Notícia

"Nadamos por quase 15h", conta sobrevivente de naufrágio no ES

Pescadores de Itapemirim relatam o drama de ficar à deriva e ver companheiros morrerem em alto-mar

Após passar por exames, pescadores seguem em observação no Hospital Menino Jesus, em Itapemirim
Após passar por exames, pescadores seguem em observação no Hospital Menino Jesus, em Itapemirim
Foto: TV Gazeta Sul

“Ficamos em cima de uma bobina de madeira até as 3 horas da tarde. Ficamos nadando por quase 15 horas”. A fala é de Marciélio de Souza Rocha, mestre da embarcação Kairós, que naufragou na madrugada desta quarta-feira (26). Ele e dois pescadores chegaram a Itapemirim, no Sul do Estado, na manhã desta quinta-feira (27). A Marinha do Brasil ainda faz buscas pelos corpos de outros três pescadores que estavam no barco.

Os meninos começaram a se afobar e tomar aquela água salgada. Manter a tranquilidade foi fundamental no momento mais difícil
Edmilson Veiga, sobrevivente

Os pescadores estavam a cerca de 80 quilômetros da costa, na altura da cidade de São João da Barra, no Estado do Rio de Janeiro. Foram mais de 15 horas de viagem até chegar a Itapemirim, às 6h30 desta quinta-feira. Após passar por exames, eles seguem em observação no Hospital Menino Jesus, no município.

Eles contaram que, por volta da meia noite, a embarcação bateu em algo que perfurou o casco do barco. Em seguida acionaram via rádio outras embarcações pedindo por socorro. O drama aumentou quando a ajuda não chegou, o barco virou e todos se apoiaram a uma bobina de madeira.

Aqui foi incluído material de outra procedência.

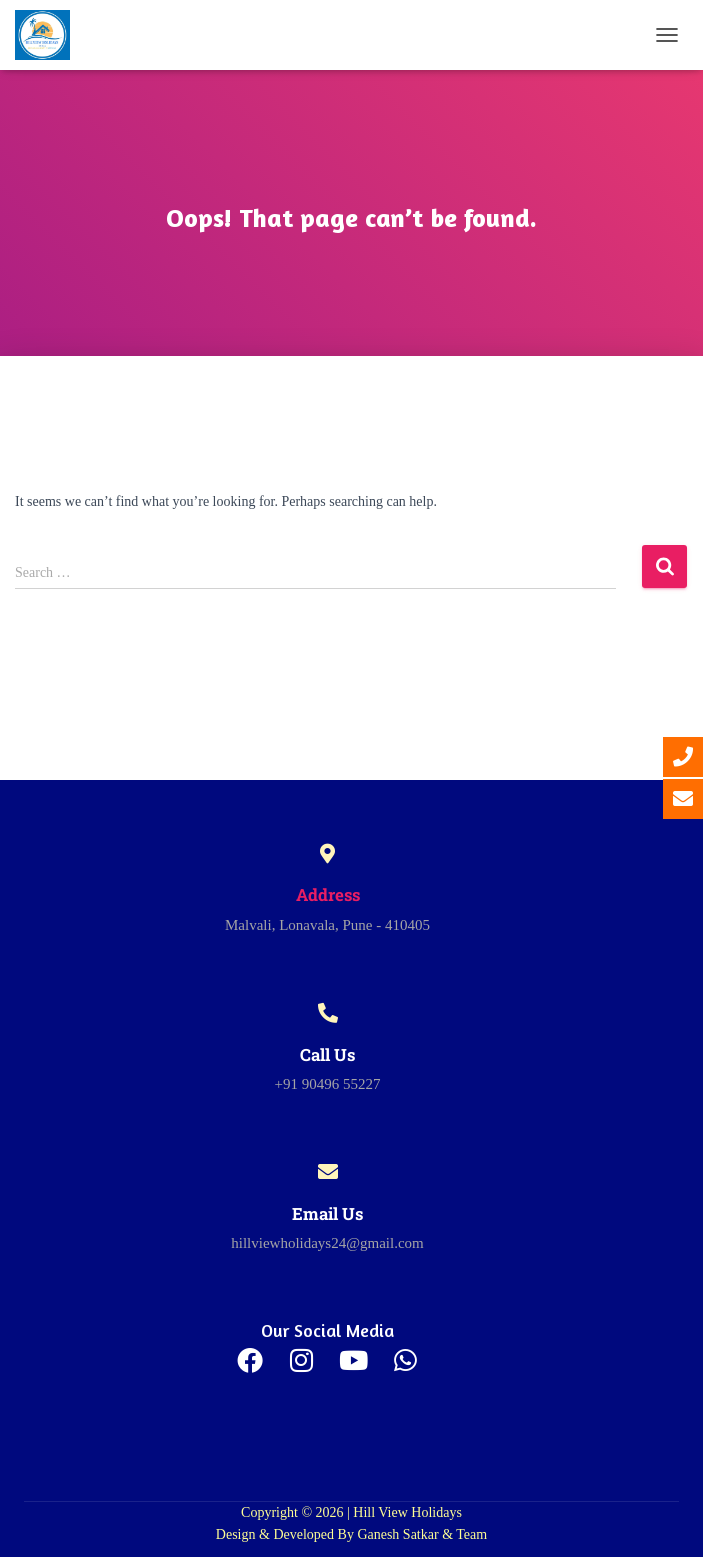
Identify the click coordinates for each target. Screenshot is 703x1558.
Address (328, 894)
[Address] (328, 854)
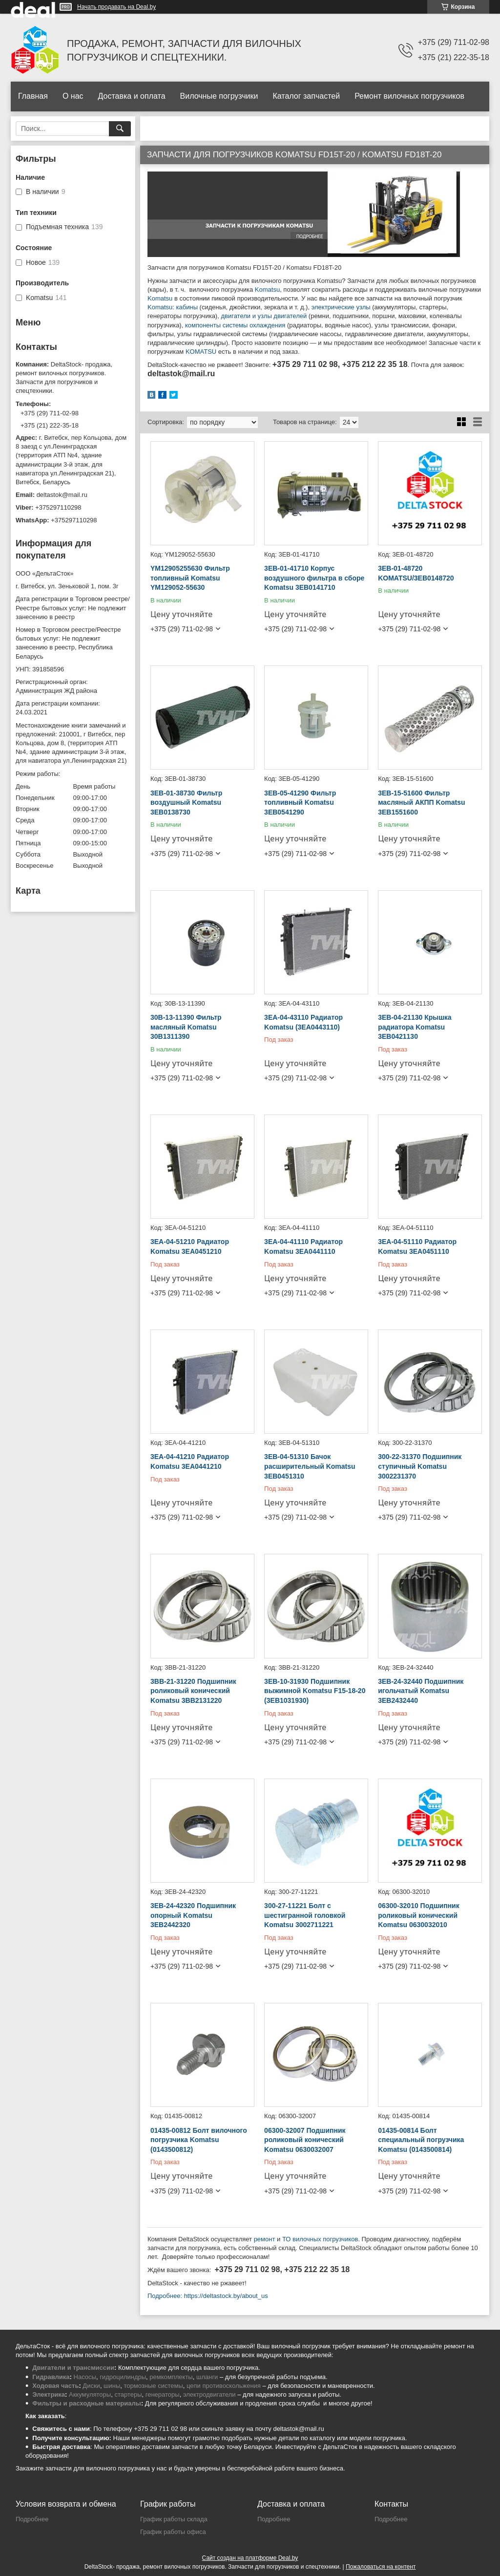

“Graças a Deus saí nadando. Me segurei em um bojão de gás. Fui nadando e subi no barco. Mas uma onda me tirou. Abandonamos o barco e fomos nadando. Usei uma mochila para salvar meus documentos, tinha uns vidros. Foi o que ajudou a boiar. Pedia a Deus e oramos bastante”, revela o pescador Edmilson Veiga.

Horas mais tarde, a fadiga abateu três dos tripulantes, os mais jovens. Pablo Souza Amaral, de 22 anos, Wanderson Batista Gomes, 18 anos e Cleidson, de 19 anos. Segundo os sobreviventes, eles não resistiram ao frio e às condições extremas de cansaço. Para ele, manter a tranquilidade foi fundamental no momento mais difícil.

“Os meninos começaram a se afobar e tomar aquela água salgada. Também estava muito frio. Só pensava em Deus enviar uma embarcação para nos tirar daquele sofrimento. Minhas pernas paralisaram e eu não tinha força. Já estava pensando em me entregar. Os amigos disseram para eu lutar, não me entregar”, conta Veiga, emocionado ao lembrar dos jovens.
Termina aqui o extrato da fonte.